We identified 32 trials (2007 patients), and found that dexmedetomidine prolonged sensory block (at least 57%, P < 0.0001), motor block (at least 58%, P < 0.0001), and analgesia (at least 63%, P < 0.0001) duration. Dexmedetomidine expedited onset for both sensory (at least 40%, P < 0.0001) and motor (at least 39%, P < 0.0001) blocks. Dexmedetomidine also reduced postoperative oral morphine consumption by 10.2mg [-15.3, -5.2] (P < 0.0001), improved pain control, and enhanced satisfaction. In contrast, dexmedetomidine increased odds of bradycardia (3.3 [0.8, 13.5](P = 0.0002)), and hypotension (5.4 [2.7, 11.0] (P < 0.0001)). A 50-60µg dexmedetomidine dose maximized sensory block duration while minimizing haemodynamic side-effects.

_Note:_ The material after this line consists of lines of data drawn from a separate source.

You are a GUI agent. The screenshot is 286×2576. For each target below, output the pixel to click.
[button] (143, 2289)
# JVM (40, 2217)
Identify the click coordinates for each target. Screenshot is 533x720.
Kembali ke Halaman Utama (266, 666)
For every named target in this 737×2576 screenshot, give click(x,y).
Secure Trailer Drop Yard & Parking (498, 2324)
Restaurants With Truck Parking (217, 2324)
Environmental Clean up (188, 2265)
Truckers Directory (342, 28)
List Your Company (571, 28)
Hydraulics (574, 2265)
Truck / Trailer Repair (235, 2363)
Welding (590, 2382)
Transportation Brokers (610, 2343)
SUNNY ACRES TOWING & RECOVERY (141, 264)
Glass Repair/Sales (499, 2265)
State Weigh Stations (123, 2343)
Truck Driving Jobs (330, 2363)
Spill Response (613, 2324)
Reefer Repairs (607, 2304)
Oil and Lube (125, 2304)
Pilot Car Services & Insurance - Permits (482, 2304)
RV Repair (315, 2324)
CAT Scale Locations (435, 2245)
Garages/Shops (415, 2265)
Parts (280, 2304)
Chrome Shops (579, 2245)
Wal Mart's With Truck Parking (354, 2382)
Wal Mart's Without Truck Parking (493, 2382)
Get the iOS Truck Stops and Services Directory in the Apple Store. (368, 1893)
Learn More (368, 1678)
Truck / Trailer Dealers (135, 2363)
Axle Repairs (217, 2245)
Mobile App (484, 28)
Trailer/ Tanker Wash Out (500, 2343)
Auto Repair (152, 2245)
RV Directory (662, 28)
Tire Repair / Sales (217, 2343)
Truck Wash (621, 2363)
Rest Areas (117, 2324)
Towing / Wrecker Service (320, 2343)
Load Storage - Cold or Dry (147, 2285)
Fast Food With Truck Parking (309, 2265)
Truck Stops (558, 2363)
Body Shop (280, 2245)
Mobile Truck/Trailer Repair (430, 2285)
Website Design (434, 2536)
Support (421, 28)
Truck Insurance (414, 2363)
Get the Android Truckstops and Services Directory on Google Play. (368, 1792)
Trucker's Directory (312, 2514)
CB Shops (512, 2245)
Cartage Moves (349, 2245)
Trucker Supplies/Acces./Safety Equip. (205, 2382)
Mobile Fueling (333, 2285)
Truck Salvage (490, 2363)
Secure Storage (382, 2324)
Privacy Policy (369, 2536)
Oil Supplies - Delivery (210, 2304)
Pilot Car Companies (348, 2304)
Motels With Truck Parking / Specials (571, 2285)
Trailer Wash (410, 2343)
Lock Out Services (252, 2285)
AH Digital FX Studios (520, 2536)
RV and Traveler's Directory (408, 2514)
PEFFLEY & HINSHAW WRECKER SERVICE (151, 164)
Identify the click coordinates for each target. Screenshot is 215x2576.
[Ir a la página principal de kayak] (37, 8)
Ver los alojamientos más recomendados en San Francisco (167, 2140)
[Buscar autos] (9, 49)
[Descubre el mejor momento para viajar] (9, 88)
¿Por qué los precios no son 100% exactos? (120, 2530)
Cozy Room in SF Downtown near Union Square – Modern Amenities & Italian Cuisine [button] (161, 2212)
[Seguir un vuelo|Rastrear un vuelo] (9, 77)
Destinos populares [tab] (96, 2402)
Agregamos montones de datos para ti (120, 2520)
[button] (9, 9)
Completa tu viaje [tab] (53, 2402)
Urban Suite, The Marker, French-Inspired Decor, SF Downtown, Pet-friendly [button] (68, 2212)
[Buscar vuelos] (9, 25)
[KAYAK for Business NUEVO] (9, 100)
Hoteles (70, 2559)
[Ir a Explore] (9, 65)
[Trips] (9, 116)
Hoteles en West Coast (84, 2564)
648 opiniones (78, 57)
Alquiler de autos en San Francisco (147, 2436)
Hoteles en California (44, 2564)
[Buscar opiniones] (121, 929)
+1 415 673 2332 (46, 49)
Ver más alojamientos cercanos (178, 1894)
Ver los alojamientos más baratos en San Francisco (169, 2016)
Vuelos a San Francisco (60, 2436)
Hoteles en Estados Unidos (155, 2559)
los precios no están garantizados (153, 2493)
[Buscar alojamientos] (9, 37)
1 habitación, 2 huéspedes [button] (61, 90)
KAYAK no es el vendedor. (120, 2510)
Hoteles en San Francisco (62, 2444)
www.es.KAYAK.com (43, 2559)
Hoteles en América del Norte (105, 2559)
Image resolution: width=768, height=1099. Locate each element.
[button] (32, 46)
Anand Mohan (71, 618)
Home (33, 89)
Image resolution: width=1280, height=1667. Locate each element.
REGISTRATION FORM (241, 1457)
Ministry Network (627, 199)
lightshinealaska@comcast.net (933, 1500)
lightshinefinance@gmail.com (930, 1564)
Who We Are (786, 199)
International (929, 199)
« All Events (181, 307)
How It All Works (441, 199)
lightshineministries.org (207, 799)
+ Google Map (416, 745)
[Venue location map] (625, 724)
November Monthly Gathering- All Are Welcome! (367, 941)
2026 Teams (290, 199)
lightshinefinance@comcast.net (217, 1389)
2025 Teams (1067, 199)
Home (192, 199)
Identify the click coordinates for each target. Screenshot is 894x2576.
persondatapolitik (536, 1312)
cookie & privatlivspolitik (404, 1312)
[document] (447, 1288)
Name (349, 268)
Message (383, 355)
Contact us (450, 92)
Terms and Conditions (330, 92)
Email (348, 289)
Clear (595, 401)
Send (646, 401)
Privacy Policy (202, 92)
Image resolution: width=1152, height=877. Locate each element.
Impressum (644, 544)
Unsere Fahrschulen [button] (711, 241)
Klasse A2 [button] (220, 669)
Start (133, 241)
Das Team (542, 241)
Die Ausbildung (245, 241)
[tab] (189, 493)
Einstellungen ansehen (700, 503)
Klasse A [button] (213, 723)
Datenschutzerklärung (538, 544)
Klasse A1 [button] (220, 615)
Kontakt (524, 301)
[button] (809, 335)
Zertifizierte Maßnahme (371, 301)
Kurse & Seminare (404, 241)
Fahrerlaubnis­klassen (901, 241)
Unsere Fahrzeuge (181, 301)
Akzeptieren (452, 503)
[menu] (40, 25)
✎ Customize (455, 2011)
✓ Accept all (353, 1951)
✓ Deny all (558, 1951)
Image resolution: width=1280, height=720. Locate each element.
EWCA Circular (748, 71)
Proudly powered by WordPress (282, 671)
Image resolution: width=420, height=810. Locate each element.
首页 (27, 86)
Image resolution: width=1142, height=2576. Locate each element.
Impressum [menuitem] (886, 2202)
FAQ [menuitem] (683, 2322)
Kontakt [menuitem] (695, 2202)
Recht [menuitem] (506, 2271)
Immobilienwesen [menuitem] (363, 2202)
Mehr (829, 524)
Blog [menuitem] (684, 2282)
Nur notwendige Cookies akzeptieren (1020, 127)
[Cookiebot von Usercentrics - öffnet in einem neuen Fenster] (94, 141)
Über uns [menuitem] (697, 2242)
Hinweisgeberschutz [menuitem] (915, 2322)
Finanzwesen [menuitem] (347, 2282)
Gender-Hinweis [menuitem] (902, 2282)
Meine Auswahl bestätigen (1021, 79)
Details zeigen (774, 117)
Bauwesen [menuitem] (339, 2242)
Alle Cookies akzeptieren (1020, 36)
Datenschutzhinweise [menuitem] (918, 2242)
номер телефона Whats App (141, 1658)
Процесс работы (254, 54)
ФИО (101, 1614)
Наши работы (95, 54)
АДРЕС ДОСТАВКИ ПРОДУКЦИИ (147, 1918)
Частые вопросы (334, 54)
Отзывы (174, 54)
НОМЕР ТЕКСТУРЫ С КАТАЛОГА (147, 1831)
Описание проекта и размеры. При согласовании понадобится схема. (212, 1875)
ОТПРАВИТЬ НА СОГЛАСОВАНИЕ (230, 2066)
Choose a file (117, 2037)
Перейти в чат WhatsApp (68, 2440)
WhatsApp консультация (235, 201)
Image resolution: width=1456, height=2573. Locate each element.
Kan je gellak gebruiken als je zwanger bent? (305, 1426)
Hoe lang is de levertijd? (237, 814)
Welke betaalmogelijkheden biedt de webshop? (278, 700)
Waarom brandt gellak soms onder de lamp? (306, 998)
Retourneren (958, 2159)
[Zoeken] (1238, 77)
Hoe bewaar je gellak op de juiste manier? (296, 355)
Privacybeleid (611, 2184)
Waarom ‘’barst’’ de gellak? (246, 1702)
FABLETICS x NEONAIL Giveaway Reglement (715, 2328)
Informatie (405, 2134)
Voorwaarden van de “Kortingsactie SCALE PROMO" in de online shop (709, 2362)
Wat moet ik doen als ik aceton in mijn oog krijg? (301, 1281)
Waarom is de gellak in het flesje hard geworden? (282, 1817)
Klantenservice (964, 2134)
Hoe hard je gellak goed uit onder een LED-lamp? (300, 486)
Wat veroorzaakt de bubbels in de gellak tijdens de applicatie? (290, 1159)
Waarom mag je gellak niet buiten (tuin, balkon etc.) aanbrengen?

No patients experienced any neurologic sequelae. Evidence quality for sensory block was high according to the GRADE system.

CONCLUSIONS

New evidence now indicates that perineural dexmedetomidine improves BPB onset, quality, and analgesia. However, these benefits should be weighed against increased risks of motor block prolongation and transient bradycardia and hypotension.